▸ Exercise
Every line in the data below that has the word "blue" should be returned.

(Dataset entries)
--- START ---
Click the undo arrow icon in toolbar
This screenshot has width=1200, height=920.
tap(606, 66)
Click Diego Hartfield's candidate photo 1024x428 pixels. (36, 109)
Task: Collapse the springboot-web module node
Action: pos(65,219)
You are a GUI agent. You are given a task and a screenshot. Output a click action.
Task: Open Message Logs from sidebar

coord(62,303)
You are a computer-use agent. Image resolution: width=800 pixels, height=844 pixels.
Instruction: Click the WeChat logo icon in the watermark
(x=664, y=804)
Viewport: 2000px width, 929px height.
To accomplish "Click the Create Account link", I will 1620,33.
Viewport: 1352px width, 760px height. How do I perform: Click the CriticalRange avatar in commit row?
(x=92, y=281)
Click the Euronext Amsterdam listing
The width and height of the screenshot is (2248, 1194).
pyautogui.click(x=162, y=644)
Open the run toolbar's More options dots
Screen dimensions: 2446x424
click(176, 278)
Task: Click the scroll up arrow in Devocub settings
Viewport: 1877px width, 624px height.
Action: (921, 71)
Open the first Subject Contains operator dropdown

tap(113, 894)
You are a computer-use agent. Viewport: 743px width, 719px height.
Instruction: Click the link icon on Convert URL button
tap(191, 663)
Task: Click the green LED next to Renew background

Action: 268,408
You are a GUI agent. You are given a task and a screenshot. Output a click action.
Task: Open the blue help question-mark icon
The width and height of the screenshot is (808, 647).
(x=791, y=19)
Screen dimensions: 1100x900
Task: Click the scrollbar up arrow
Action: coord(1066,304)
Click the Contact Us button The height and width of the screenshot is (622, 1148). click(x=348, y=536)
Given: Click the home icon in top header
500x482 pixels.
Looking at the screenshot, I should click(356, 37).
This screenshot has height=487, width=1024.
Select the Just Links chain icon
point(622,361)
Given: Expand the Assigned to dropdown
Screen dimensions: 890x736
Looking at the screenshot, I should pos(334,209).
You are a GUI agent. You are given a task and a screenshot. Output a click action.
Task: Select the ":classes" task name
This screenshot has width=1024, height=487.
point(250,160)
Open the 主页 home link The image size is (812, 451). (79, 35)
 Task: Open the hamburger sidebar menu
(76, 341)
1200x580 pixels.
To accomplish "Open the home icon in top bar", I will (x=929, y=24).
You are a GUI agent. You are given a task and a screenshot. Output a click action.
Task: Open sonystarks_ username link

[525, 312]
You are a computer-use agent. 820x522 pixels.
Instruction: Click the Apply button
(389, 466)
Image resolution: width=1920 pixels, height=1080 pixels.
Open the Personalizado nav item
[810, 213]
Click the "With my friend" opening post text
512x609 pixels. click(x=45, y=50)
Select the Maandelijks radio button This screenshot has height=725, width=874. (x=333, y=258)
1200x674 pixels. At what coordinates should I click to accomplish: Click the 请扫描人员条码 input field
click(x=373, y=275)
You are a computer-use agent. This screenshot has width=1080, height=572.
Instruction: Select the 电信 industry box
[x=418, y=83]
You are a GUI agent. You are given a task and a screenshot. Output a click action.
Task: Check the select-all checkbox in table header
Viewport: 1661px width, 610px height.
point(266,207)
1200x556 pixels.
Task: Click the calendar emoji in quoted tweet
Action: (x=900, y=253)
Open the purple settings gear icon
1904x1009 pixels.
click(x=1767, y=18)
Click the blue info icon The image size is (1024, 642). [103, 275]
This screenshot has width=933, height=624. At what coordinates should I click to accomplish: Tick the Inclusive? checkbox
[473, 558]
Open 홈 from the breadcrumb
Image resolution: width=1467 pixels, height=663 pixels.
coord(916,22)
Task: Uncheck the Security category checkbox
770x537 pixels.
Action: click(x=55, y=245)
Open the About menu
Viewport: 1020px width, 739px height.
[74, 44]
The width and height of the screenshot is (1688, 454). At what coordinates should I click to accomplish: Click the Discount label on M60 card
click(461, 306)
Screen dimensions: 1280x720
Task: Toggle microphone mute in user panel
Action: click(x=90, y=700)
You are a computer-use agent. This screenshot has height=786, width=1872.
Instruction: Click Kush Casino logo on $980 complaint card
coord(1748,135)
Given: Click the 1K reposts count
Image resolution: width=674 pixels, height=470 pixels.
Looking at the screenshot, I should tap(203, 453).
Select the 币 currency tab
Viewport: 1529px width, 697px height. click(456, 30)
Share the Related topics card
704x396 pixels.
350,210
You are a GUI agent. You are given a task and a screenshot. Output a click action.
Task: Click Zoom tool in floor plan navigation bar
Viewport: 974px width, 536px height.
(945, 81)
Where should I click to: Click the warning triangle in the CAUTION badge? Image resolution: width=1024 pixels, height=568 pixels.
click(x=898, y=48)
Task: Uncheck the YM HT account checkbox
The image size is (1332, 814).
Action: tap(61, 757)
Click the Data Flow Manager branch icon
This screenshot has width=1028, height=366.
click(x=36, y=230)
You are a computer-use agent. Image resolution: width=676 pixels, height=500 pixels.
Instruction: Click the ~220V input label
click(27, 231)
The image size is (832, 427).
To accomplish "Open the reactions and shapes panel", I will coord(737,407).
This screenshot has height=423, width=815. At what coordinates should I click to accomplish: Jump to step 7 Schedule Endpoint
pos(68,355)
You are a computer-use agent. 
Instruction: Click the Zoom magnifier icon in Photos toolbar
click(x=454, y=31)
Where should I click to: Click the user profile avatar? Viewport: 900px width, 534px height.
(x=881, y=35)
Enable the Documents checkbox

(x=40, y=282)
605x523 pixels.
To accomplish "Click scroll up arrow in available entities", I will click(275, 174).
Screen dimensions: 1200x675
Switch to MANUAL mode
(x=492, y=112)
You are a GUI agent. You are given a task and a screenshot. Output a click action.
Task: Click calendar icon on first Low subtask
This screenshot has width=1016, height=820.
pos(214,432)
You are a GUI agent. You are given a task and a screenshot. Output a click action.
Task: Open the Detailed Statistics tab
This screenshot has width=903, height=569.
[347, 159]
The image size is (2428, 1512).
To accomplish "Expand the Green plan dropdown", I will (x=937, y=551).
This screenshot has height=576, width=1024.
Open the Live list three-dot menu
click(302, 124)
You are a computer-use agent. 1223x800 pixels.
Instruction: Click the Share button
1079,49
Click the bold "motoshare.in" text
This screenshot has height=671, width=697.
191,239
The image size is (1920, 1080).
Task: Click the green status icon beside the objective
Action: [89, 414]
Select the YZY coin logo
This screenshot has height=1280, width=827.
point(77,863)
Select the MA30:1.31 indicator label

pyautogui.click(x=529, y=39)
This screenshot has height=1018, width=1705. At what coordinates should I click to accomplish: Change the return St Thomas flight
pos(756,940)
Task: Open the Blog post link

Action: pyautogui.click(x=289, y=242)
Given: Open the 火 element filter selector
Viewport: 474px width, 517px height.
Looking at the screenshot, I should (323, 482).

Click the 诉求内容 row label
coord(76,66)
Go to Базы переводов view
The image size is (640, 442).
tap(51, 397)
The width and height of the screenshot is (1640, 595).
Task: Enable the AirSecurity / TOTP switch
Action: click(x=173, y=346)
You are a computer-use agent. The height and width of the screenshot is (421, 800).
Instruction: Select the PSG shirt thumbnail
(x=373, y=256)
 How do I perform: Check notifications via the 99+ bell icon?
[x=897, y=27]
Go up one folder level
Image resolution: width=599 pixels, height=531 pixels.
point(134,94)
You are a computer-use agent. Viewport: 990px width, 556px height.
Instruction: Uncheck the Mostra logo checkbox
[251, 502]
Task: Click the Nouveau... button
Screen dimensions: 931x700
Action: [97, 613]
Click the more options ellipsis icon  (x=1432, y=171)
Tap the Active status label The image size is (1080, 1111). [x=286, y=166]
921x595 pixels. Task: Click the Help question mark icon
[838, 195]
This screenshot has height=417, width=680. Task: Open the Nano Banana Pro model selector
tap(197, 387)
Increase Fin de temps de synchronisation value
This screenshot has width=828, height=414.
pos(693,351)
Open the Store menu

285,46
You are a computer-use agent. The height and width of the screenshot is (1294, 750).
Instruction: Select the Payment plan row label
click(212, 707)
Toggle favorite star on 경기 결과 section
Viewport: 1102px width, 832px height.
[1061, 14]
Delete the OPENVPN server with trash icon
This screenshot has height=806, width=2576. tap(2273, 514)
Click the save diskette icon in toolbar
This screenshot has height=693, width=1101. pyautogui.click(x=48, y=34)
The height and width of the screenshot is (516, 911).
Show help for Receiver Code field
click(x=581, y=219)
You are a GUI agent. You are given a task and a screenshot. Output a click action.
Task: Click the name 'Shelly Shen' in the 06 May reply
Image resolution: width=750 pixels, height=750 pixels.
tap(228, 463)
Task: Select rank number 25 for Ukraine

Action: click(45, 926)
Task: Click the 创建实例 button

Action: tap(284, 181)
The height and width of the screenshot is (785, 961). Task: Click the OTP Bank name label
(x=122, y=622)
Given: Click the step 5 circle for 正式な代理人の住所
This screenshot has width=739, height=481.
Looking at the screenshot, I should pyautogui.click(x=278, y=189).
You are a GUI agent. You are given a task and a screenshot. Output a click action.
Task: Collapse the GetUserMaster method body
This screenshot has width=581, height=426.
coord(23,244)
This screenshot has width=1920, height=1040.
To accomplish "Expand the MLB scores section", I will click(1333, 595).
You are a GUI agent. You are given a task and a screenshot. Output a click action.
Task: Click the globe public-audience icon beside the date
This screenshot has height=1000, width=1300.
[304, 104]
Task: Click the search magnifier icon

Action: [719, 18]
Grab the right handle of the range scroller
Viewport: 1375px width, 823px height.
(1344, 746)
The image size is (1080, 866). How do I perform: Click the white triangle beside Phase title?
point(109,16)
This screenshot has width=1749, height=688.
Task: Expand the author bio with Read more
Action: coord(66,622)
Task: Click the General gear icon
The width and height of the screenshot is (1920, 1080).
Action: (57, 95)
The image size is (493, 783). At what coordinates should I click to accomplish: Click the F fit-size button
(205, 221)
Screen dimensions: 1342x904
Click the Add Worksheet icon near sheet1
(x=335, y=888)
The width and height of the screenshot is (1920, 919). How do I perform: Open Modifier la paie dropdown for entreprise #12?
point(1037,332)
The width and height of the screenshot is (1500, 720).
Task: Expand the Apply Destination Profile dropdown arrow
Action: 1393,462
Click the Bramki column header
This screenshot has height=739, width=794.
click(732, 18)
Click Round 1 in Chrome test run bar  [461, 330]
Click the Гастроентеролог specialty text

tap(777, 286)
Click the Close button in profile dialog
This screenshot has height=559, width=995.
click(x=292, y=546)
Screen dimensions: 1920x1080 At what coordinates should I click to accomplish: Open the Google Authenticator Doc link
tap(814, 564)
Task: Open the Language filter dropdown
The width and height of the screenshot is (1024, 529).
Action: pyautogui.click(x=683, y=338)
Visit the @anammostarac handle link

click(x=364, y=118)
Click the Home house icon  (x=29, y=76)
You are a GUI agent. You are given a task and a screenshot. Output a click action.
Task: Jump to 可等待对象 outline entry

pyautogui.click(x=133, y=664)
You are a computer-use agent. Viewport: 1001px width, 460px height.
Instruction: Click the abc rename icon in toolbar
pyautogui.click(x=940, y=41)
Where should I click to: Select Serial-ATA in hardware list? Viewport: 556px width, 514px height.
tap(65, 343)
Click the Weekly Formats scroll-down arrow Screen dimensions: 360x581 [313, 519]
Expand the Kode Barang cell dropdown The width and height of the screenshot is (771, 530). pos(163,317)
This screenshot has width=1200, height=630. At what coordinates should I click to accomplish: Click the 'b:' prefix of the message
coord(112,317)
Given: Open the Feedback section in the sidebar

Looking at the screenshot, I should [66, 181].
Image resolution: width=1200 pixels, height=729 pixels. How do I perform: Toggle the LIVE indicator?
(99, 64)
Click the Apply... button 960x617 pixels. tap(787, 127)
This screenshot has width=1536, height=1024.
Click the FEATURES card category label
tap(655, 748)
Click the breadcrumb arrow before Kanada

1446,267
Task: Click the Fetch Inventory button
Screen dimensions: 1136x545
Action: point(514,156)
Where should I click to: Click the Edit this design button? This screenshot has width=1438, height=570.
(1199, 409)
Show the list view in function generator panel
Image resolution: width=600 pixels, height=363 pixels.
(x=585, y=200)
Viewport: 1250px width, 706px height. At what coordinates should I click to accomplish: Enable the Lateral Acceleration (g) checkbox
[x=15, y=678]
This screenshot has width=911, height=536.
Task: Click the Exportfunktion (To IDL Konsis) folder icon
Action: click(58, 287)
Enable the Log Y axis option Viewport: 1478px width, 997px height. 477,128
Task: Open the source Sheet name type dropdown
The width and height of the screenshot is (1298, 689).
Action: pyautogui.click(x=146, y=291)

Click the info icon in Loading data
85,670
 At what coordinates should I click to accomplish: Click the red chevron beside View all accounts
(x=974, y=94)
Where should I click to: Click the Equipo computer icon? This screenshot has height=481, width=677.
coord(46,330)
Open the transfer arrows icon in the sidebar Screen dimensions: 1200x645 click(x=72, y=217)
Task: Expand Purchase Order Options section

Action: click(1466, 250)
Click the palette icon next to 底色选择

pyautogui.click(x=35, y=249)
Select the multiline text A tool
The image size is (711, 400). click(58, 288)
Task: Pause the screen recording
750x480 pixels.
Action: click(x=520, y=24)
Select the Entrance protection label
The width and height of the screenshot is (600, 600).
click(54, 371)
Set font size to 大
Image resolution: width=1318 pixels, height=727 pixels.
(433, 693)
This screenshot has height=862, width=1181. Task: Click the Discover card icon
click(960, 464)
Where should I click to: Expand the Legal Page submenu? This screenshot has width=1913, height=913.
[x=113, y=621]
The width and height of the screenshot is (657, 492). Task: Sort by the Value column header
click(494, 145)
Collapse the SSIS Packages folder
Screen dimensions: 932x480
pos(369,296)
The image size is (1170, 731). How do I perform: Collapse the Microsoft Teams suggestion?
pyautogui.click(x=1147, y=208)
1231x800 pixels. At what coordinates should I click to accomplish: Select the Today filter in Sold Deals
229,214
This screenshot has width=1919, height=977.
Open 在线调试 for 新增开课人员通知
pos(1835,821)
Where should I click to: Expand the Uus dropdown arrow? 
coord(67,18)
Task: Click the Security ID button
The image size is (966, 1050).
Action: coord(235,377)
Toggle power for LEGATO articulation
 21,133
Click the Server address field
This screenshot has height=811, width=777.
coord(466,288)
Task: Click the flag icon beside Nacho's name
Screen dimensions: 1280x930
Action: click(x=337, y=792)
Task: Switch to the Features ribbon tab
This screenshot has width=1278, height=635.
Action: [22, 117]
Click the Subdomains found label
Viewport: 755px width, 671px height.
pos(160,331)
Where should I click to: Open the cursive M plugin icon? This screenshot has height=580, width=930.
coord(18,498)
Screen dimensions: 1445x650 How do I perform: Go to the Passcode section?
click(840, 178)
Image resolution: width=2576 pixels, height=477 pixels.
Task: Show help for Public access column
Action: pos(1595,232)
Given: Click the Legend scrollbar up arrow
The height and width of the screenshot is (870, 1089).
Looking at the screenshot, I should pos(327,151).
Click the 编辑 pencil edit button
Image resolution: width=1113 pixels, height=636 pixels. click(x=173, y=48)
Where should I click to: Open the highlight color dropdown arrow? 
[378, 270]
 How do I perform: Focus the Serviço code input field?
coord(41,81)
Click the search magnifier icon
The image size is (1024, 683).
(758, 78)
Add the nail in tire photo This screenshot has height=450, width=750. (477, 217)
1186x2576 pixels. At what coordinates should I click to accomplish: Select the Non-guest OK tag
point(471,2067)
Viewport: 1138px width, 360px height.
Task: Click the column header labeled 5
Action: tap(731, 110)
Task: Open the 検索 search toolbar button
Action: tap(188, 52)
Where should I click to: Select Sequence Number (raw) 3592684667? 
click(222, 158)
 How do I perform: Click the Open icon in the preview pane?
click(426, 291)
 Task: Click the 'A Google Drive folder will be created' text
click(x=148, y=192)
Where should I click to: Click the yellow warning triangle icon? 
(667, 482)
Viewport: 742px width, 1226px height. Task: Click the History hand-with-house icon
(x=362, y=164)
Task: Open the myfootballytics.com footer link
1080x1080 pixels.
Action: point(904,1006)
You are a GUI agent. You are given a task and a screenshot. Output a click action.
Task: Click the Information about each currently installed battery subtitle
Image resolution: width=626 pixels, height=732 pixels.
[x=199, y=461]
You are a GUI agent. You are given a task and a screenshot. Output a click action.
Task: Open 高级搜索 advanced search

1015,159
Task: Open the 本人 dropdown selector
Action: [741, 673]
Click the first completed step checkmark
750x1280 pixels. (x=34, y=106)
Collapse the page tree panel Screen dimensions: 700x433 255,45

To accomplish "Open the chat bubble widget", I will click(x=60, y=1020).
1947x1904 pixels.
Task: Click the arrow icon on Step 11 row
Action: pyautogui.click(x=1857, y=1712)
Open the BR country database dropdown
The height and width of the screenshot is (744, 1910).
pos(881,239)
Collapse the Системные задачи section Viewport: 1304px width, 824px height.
--- END ---
▸ Answer box
Task: Open the blue help question-mark icon
Click the blue info icon The image size is (1024, 642). [103, 275]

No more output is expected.